The Characteristic Moment
"The Characteristic Moment" is a crucial element in crafting a compelling character arc. It is the moment where you introduce your protagonist to the reader and must accomplish several tasks, such as demonstrating the prevailing aspect of their personality, showing the protagonist's scene goal, and influencing the plot. This moment sets the stage for the entire story and provides the reader with their first impression of the character.
The Normal World
"The Normal World" is the beginning of the story and is a symbolic representation of the character's inner world, dramatizing the Lie the Character Believes. It is the starting point for the character arc and sets the stage for the protagonist's journey.
In this phase, the reader is introduced to the protagonist's ordinary life, which is often disrupted by the inciting incident. The Normal World establishes the character's flaws and weaknesses, which must be overcome in order for the character to achieve success. This phase is crucial in crafting a compelling character arc that resonates with readers and helps the character grow and transform over the course of the story.
The First Act
"The First Act" is the initial phase of a character arc, where the protagonist's Lie is introduced and reinforced, and their potential to overcome it is indicated. It is also where the character's first step in discovering how to grow and change is provided.

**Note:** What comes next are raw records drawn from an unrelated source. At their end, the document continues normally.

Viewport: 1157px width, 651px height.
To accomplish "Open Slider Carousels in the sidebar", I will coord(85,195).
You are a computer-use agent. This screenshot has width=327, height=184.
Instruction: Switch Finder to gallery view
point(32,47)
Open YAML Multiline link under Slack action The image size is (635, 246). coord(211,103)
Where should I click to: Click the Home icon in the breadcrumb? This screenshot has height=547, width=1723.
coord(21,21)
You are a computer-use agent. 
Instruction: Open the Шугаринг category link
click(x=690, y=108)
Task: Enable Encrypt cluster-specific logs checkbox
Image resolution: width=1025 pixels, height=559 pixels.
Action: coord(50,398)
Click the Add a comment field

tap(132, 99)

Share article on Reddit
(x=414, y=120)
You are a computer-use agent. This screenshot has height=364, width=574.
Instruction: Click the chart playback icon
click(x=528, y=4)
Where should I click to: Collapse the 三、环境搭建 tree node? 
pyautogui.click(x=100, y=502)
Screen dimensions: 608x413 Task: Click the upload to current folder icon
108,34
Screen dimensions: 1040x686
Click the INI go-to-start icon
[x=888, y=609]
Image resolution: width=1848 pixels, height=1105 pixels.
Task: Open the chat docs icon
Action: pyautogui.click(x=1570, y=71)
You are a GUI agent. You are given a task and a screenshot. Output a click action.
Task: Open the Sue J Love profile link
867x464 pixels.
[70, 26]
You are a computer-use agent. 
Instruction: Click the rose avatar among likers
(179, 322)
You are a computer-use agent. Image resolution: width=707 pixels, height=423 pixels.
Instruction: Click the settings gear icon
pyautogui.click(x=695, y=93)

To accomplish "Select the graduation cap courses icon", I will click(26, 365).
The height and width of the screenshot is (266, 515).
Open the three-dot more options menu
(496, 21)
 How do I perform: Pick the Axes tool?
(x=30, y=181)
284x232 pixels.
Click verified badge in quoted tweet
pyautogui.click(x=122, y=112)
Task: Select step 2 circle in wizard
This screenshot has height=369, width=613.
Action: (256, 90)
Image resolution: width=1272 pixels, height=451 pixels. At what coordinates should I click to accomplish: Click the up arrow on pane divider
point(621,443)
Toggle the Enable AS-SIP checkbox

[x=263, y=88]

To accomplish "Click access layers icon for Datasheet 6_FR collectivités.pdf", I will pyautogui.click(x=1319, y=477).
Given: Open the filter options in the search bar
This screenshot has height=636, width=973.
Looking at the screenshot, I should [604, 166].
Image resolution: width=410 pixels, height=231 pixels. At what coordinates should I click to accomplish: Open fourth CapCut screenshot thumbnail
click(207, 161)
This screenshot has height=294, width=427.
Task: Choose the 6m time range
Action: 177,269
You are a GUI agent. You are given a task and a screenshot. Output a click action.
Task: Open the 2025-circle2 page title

In this phase, the reader is introduced to the character's Normal World, which is often disrupted by the inciting incident, setting the stage for the character's journey. This phase is crucial in developing a compelling character arc that resonates with readers and helps the character grow and transform over the course of the story.
The First Plot Point
"The First Plot Point" is a critical turning point in a story, where the setup ends and the story begins "for real." It typically occurs around 25% of the way into the story and sets the protagonist on their journey, whether they realize it or not. It is the point of no return.
The First Plot Point is often a moment of crisis or conflict that propels the story forward and raises the stakes for the protagonist. It is a crucial element in developing a compelling character arc that resonates with readers and helps the character grow and transform over the course of the story.
Creating Character Arcs
Writing a story with an exciting concept and interesting characters is hard enough, but it can be even harder to grab the attention of readers or agents.
Most writers struggle to craft realistic and compelling character arcs that fit any type of story structure. Without this understanding, stories lack depth and fail to move readers emotionally.
Unlock your story’s potential today with K.M. Weiland's indispensable guide 'Creating Character Arcs'! With this guide in hand, you'll have all the tools necessary to write powerful character arcs that capture your audience's attention every time!
Overall, creating a compelling character arc involves transforming the protagonist at their core. Key elements of a character arc include the protagonist's Lie, the Thing Your Character Wants vs. Needs, the Character's Ghost, the Characteristic Moment, the Normal World, the First Act, and the First Plot Point.
By understanding these elements and using them effectively, writers can craft characters that resonate with readers and undergo satisfying transformations. Whether you're writing a novel or a screenplay, mastering the art of the character arc is essential for creating memorable and impactful stories.